El gasto que evalúas
Una suscripción, un café, un coche...
¿Qué es esto y cómo se usa?
Un gasto de 50 € al mes no cuesta 50 €. Cuesta 50 € más lo que ese dinero habría llegado a ser. Al 7% anual durante treinta años, esos 50 € mensuales suman 61.000 €: 18.000 puestos por ti y el resto, interés compuesto. Eso es el coste de oportunidad, y es la cifra que no aparece en ninguna factura.
Sirve para decidir con la cabeza fría, no para vivir amargado. Hay gastos recurrentes que valen cada euro y hay otros que llevan tres años cobrándose sin que nadie los use. La diferencia entre unos y otros es lo que esta calculadora ayuda a ver: pon el importe, los años y una rentabilidad que te creas, y mira la cifra final antes de renovar.
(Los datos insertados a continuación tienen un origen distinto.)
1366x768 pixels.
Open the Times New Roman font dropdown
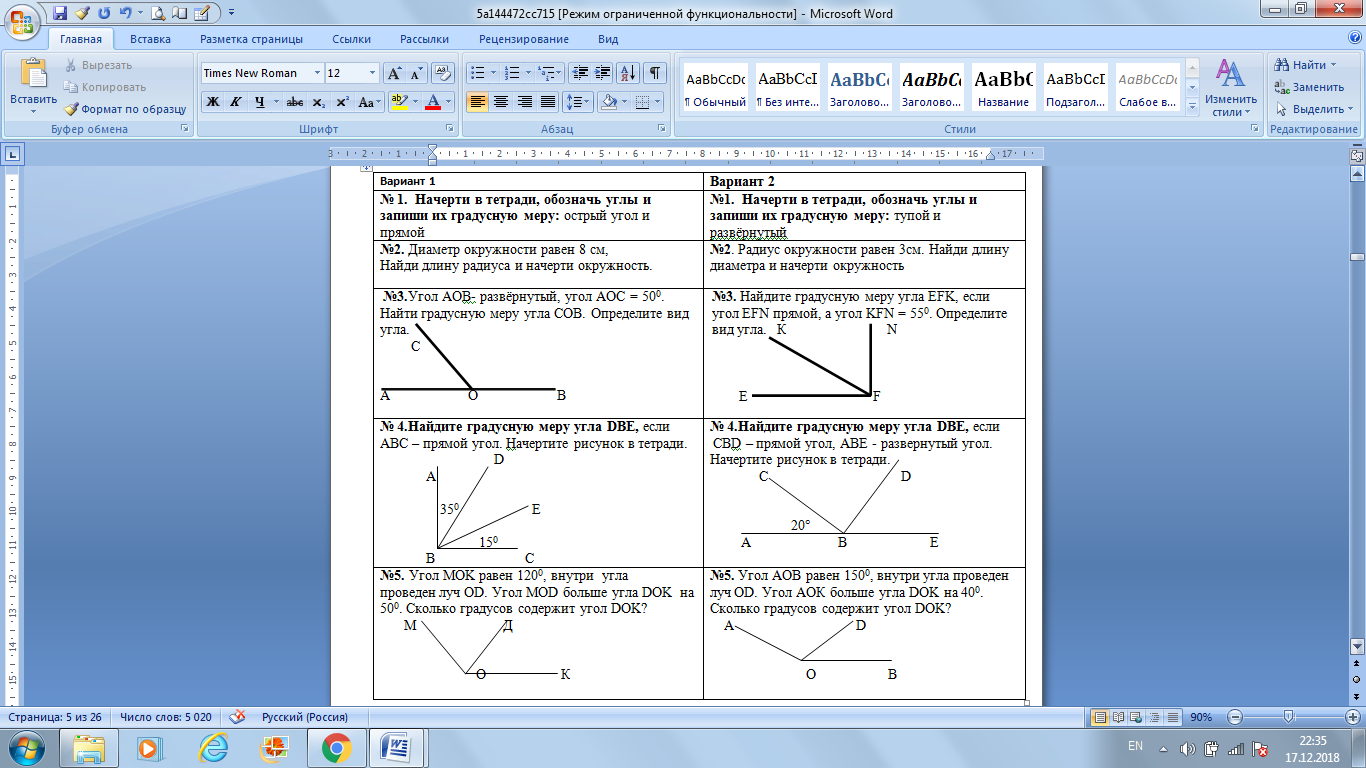pos(262,73)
Ojo con dos cosas. La rentabilidad que pongas es un supuesto, no una promesa: cambia el 7% por un 5% y verás cuánto se mueve el resultado. Y el número que sale es nominal: dentro de treinta años esos euros comprarán menos que hoy, así que pásalo por la calculadora de rentabilidad real si lo quieres en poder de compra.
Preguntas frecuentes
¿Qué rentabilidad es razonable poner?
La bolsa mundial ha rentado históricamente en el entorno del 7-8% anual nominal a plazos largos, y el S&P 500 con dividendos algo más. Pero eso es una media de décadas con caídas del 50% por medio. Si el dinero de la suscripción lo ibas a dejar en una cuenta al 0%, el coste de oportunidad real es mucho menor: usa la rentabilidad de lo que de verdad harías con ese dinero, no la del mejor caso.
¿No es un poco tramposo comparar un gasto con una inversión?
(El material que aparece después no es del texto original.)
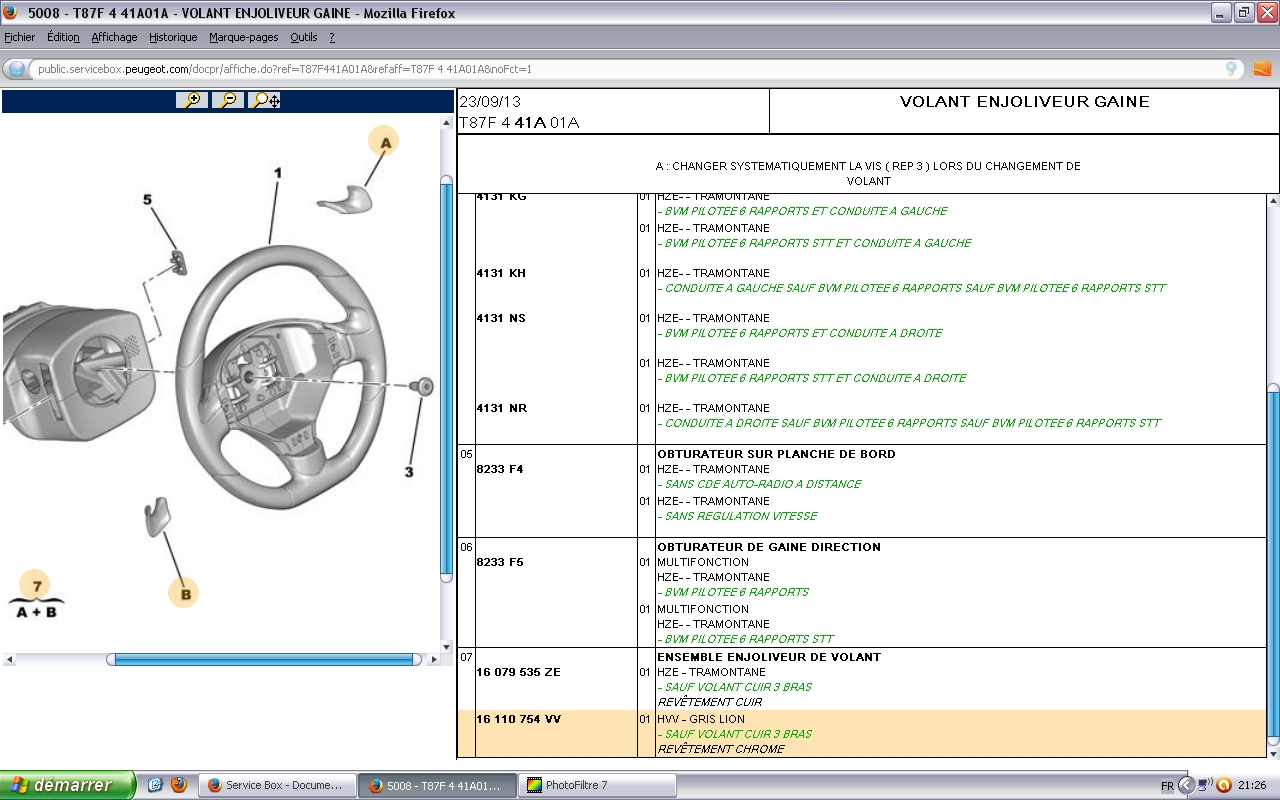
Task: Click callout 7 on the diagram
Action: [x=37, y=586]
Lo es si se usa para culpabilizar por un café. El cálculo sólo es honesto cuando la alternativa es real: que ese dinero fuera a ir a tu cartera y no a otro gasto. Aplicado a suscripciones olvidadas, seguros duplicados o comisiones que se pagan por inercia, la comparación es justa y suele ser demoledora.
Entonces, ¿cancelo todo?
No. El objetivo es que el gasto sea una decisión y no una domiciliación. Un gasto de 15 € al mes que usas a diario cuesta a treinta años unos 18.000 € de coste de oportunidad, y puede valer perfectamente la pena; el mismo importe en algo que abres dos veces al año, no. La calculadora pone el precio; el valor lo pones tú.
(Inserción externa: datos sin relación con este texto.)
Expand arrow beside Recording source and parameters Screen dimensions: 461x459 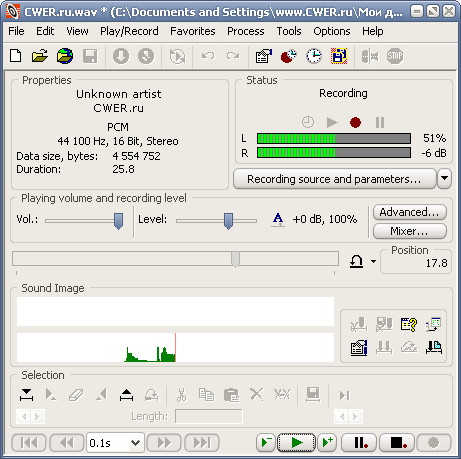point(445,178)
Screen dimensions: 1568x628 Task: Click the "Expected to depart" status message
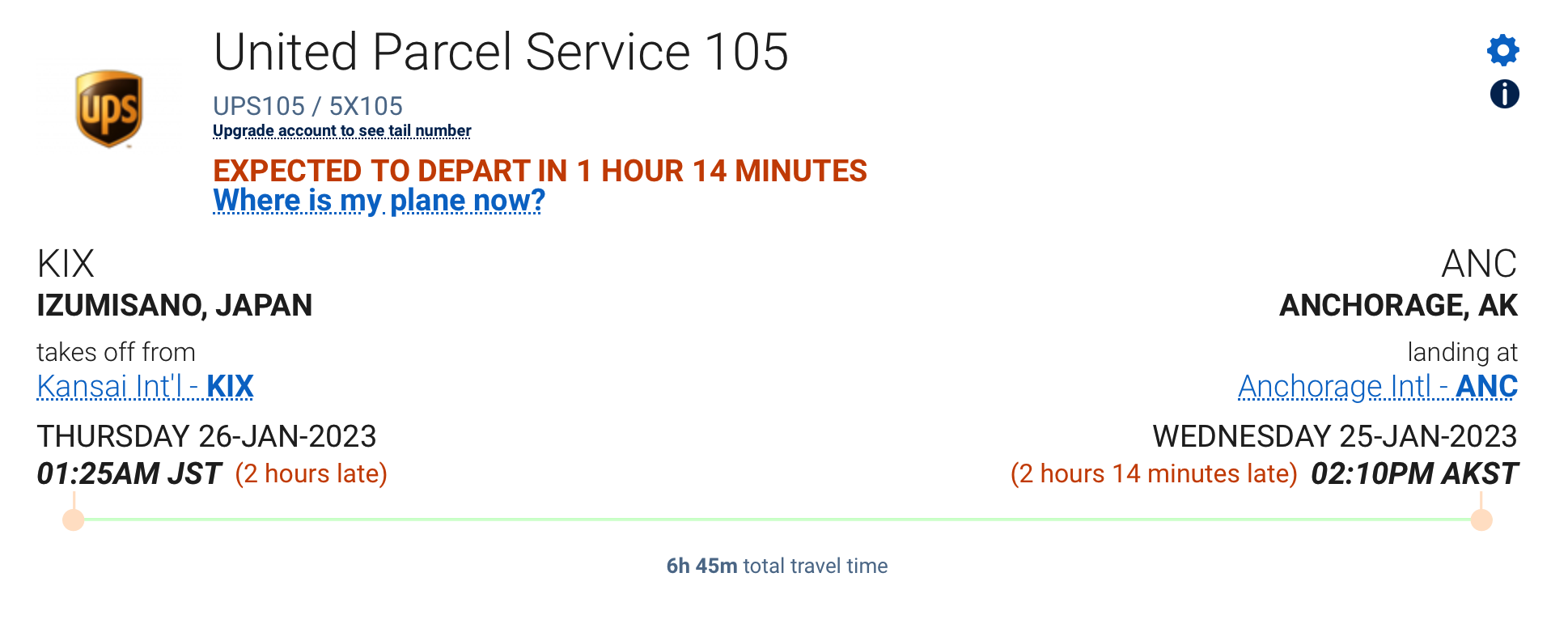(x=540, y=171)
¿Por qué importan tanto las subidas de precio anuales?
Porque el gasto crece y la comparación se hace sobre una base cada vez mayor. Muchos servicios suben cada año por encima de la inflación, y esa subida se acumula igual que el interés compuesto pero en tu contra: si el precio sube un 10% al año, en siete años pagas el doble por lo mismo.
¿Vale esto para las comisiones de un fondo?
Vale, y ahí el efecto es aún más claro porque la comisión se cobra sobre un capital que crece: no es un importe fijo, es un porcentaje de todo lo que tienes. Para ese caso está la calculadora de impacto de comisiones y TER, que lo modela como lo que es —un peaje anual sobre el saldo— en vez de como un gasto mensual.